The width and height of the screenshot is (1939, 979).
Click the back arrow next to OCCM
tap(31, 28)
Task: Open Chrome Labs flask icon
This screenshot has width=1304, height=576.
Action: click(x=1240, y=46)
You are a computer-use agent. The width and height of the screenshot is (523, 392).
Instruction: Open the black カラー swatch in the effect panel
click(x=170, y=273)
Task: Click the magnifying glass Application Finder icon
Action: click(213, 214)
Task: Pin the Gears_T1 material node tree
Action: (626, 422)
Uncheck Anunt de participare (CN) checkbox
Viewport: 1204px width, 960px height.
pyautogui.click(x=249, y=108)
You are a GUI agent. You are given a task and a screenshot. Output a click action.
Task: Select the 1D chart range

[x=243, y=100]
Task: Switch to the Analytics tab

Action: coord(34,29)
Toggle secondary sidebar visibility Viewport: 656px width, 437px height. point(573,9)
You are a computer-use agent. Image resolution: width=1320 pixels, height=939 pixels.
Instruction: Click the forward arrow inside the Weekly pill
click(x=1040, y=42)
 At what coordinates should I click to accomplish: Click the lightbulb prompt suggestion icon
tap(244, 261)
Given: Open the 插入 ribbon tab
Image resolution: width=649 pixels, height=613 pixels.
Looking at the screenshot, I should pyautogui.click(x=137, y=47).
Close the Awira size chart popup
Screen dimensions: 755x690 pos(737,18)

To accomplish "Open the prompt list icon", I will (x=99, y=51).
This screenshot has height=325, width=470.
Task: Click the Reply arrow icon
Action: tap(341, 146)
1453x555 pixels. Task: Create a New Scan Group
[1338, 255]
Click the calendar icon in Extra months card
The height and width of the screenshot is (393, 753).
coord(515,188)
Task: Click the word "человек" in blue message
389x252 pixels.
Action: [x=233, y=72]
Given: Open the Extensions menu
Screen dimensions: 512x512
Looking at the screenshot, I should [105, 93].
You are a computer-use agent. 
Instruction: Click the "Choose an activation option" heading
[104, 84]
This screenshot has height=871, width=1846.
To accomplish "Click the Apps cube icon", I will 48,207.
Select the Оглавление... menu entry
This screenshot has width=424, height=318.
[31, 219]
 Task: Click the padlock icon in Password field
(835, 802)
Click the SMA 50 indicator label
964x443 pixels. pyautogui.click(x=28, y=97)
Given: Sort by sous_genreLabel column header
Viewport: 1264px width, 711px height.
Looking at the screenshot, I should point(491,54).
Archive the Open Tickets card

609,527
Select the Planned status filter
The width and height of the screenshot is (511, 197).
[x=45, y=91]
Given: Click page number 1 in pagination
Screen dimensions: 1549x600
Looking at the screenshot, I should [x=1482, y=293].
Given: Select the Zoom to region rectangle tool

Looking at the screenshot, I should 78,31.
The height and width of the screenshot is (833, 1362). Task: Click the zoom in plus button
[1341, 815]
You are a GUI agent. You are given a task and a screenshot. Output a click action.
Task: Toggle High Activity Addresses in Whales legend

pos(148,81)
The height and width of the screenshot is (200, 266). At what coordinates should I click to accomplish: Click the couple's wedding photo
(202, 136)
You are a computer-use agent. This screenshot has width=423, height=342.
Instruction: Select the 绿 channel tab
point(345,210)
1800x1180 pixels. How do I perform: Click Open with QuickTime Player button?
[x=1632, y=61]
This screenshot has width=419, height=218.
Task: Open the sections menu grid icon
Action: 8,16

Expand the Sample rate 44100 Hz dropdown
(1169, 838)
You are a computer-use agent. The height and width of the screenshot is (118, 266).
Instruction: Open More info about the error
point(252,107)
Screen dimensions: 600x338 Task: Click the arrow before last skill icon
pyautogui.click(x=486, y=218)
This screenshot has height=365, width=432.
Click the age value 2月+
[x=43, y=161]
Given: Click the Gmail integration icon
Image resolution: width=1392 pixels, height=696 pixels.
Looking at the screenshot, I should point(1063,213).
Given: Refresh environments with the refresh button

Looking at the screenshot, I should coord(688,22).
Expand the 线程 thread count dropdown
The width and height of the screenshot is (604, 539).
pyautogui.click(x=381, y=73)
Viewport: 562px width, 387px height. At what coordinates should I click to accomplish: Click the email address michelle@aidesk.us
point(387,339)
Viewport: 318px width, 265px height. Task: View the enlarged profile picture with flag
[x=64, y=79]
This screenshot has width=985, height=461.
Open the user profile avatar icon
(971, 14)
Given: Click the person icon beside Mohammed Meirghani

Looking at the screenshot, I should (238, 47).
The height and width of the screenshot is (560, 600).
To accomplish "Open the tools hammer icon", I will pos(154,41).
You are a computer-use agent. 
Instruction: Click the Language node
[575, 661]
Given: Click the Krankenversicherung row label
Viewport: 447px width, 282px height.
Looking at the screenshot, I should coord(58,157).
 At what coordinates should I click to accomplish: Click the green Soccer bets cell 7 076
_ _ _ _ _
AIM — Turn every line of the rows above into a JSON list of strings, with one string per line and blank lines left out.

REPLY TO THE TASK —
[
  "The width and height of the screenshot is (1939, 979).",
  "Click the back arrow next to OCCM",
  "tap(31, 28)",
  "Task: Open Chrome Labs flask icon",
  "This screenshot has width=1304, height=576.",
  "Action: click(x=1240, y=46)",
  "You are a computer-use agent. The width and height of the screenshot is (523, 392).",
  "Instruction: Open the black カラー swatch in the effect panel",
  "click(x=170, y=273)",
  "Task: Click the magnifying glass Application Finder icon",
  "Action: click(213, 214)",
  "Task: Pin the Gears_T1 material node tree",
  "Action: (626, 422)",
  "Uncheck Anunt de participare (CN) checkbox",
  "Viewport: 1204px width, 960px height.",
  "pyautogui.click(x=249, y=108)",
  "You are a GUI agent. You are given a task and a screenshot. Output a click action.",
  "Task: Select the 1D chart range",
  "[x=243, y=100]",
  "Task: Switch to the Analytics tab",
  "Action: coord(34,29)",
  "Toggle secondary sidebar visibility Viewport: 656px width, 437px height. point(573,9)",
  "You are a computer-use agent. Image resolution: width=1320 pixels, height=939 pixels.",
  "Instruction: Click the forward arrow inside the Weekly pill",
  "click(x=1040, y=42)",
  " At what coordinates should I click to accomplish: Click the lightbulb prompt suggestion icon",
  "tap(244, 261)",
  "Given: Open the 插入 ribbon tab",
  "Image resolution: width=649 pixels, height=613 pixels.",
  "Looking at the screenshot, I should pyautogui.click(x=137, y=47).",
  "Close the Awira size chart popup",
  "Screen dimensions: 755x690 pos(737,18)",
  "To accomplish \"Open the prompt list icon\", I will (x=99, y=51).",
  "This screenshot has height=325, width=470.",
  "Task: Click the Reply arrow icon",
  "Action: tap(341, 146)",
  "1453x555 pixels. Task: Create a New Scan Group",
  "[1338, 255]",
  "Click the calendar icon in Extra months card",
  "The height and width of the screenshot is (393, 753).",
  "coord(515,188)",
  "Task: Click the word \"человек\" in blue message",
  "389x252 pixels.",
  "Action: [x=233, y=72]",
  "Given: Open the Extensions menu",
  "Screen dimensions: 512x512",
  "Looking at the screenshot, I should [105, 93].",
  "You are a computer-use agent. ",
  "Instruction: Click the \"Choose an activation option\" heading",
  "[104, 84]",
  "This screenshot has height=871, width=1846.",
  "To accomplish \"Click the Apps cube icon\", I will 48,207.",
  "Select the Оглавление... menu entry",
  "This screenshot has width=424, height=318.",
  "[31, 219]",
  " Task: Click the padlock icon in Password field",
  "(835, 802)",
  "Click the SMA 50 indicator label",
  "964x443 pixels. pyautogui.click(x=28, y=97)",
  "Given: Sort by sous_genreLabel column header",
  "Viewport: 1264px width, 711px height.",
  "Looking at the screenshot, I should point(491,54).",
  "Archive the Open Tickets card",
  "609,527",
  "Select the Planned status filter",
  "The width and height of the screenshot is (511, 197).",
  "[x=45, y=91]",
  "Given: Click page number 1 in pagination",
  "Screen dimensions: 1549x600",
  "Looking at the screenshot, I should [x=1482, y=293].",
  "Given: Select the Zoom to region rectangle tool",
  "Looking at the screenshot, I should 78,31.",
  "The height and width of the screenshot is (833, 1362). Task: Click the zoom in plus button",
  "[1341, 815]",
  "You are a GUI agent. You are given a task and a screenshot. Output a click action.",
  "Task: Toggle High Activity Addresses in Whales legend",
  "pos(148,81)",
  "The height and width of the screenshot is (200, 266). At what coordinates should I click to accomplish: Click the couple's wedding photo",
  "(202, 136)",
  "You are a computer-use agent. This screenshot has width=423, height=342.",
  "Instruction: Select the 绿 channel tab",
  "point(345,210)",
  "1800x1180 pixels. How do I perform: Click Open with QuickTime Player button?",
  "[x=1632, y=61]",
  "This screenshot has width=419, height=218.",
  "Task: Open the sections menu grid icon",
  "Action: 8,16",
  "Expand the Sample rate 44100 Hz dropdown",
  "(1169, 838)",
  "You are a computer-use agent. The height and width of the screenshot is (118, 266).",
  "Instruction: Open More info about the error",
  "point(252,107)",
  "Screen dimensions: 600x338 Task: Click the arrow before last skill icon",
  "pyautogui.click(x=486, y=218)",
  "This screenshot has height=365, width=432.",
  "Click the age value 2月+",
  "[x=43, y=161]",
  "Given: Click the Gmail integration icon",
  "Image resolution: width=1392 pixels, height=696 pixels.",
  "Looking at the screenshot, I should point(1063,213).",
  "Given: Refresh environments with the refresh button",
  "Looking at the screenshot, I should coord(688,22).",
  "Expand the 线程 thread count dropdown",
  "The width and height of the screenshot is (604, 539).",
  "pyautogui.click(x=381, y=73)",
  "Viewport: 562px width, 387px height. At what coordinates should I click to accomplish: Click the email address michelle@aidesk.us",
  "point(387,339)",
  "Viewport: 318px width, 265px height. Task: View the enlarged profile picture with flag",
  "[x=64, y=79]",
  "This screenshot has width=985, height=461.",
  "Open the user profile avatar icon",
  "(971, 14)",
  "Given: Click the person icon beside Mohammed Meirghani",
  "Looking at the screenshot, I should (238, 47).",
  "The height and width of the screenshot is (560, 600).",
  "To accomplish \"Open the tools hammer icon\", I will pos(154,41).",
  "You are a computer-use agent. ",
  "Instruction: Click the Language node",
  "[575, 661]",
  "Given: Click the Krankenversicherung row label",
  "Viewport: 447px width, 282px height.",
  "Looking at the screenshot, I should coord(58,157).",
  " At what coordinates should I click to accomplish: Click the green Soccer bets cell 7 076"
]